POEMS syndrome is treatable. 18 The key to successful treatment is early recognition, rapid diagnosis and early intervention before the onset of irreversible neurological disease. The treatment of POEMS syndrome involves controlling the development of clonal hematologic diseases by targeting cytokines, such as VEGF and proinflammatory cytokines, and supportive care for the neurological and endocrine system disorders 32 . The evidence for the existing treatment regimens is derived from the results of large retrospective cohort studies and the key treatment modalities are chemotherapy and autologous stem cell transplantation (ASCT).33–35 The chemotherapy regimens include melphalan in combination with dexamethasone, thalidomide/lenalidomide in combination with dexamethasone, and bortezomib in combination with cyclophosphamide and dexamethasone.33–38 Bevacizumab is a monoclonal antibody that targets VEGF24 and can be used in combination with other treatments, such as cyclophosphamide and dexamethasone. 5 Previous studies have shown that the short-term use of bevacizumab, alone or in combination with thalidomide, can act as a bridge to other treatments, such as ASCT. 39
Currently, ASCT is the only treatment that induces nearly 100% remission of clinical symptoms. Systemic chemotherapy can either be used as a long-term treatment or as a maintenance therapy to optimise the physical condition of patients for subsequent ASCT. The median survival time of patients with untreated POEMS syndrome is 33 months.

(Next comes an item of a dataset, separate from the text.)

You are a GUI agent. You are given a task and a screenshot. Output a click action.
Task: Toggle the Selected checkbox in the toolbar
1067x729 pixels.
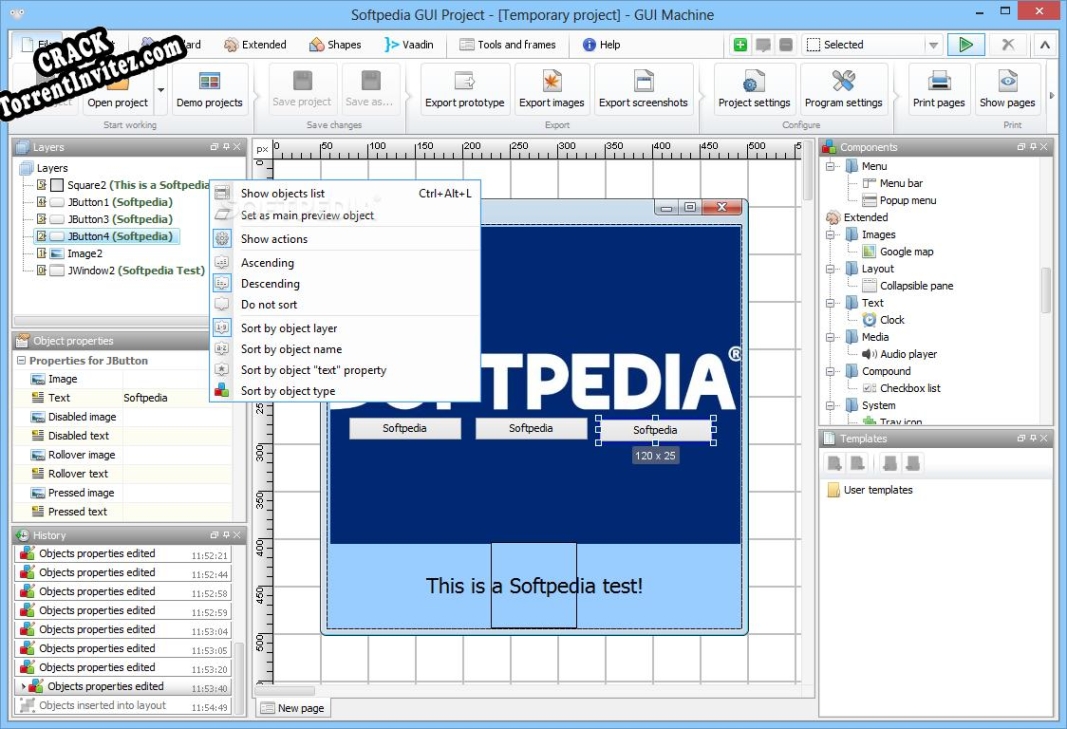pyautogui.click(x=814, y=44)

Two recent studies conducted at the Mayo Clinic (N = 291) 40 and by Wang et al. (N = 362) 41 stratified the risk factors for POEMS syndrome and yielded 5-year overall survival rates of 79% and 84%, and 10-year overall survival rates of 62% and 77%, respectively. Three factors were associated with superior overall survival: youth, serum albumin concentration <481.5 µmol/L, and a complete haematological response to treatment. 41
POEMS syndrome is a rare condition that involves multiple systems and is characterised by complex clinical manifestations. The present patient was first diagnosed with Addison’s disease, but after further analysis of his clinical symptoms and signs and targeted auxiliary examinations, he was ultimately diagnosed with POEMS syndrome. The purpose of the present report is to improve awareness of the approaches required for the diagnosis of complex systemic diseases among clinicians in various specialties. Clinicians should involve paying more attention to basic questions, physical examination and the appropriate auxiliary examinations to reduce the incidences of misdiagnosis and missed diagnosis.
Footnotes
Declaration of conflicting interest
The authors declare that there is no conflict of interest.
Ethics statement
The manuscript was prepared and revised according to the CARE Checklist (2013).
42
Written informed consent was obtained from the patient for the publication of this report and any accompanying images, and the data were de-identified. The Medical Ethics Committee of West China Hospital of Sichuan University exempts the report of a single case from the necessity for ethics approval.
Pigmentation of the patient’s areolae.
Funding
This work was funded by 1?3?5 project for disciplines of excellence?Clinical Research Incubation Project, West China Hospital, Sichuan University (grant number 2021HXFH040).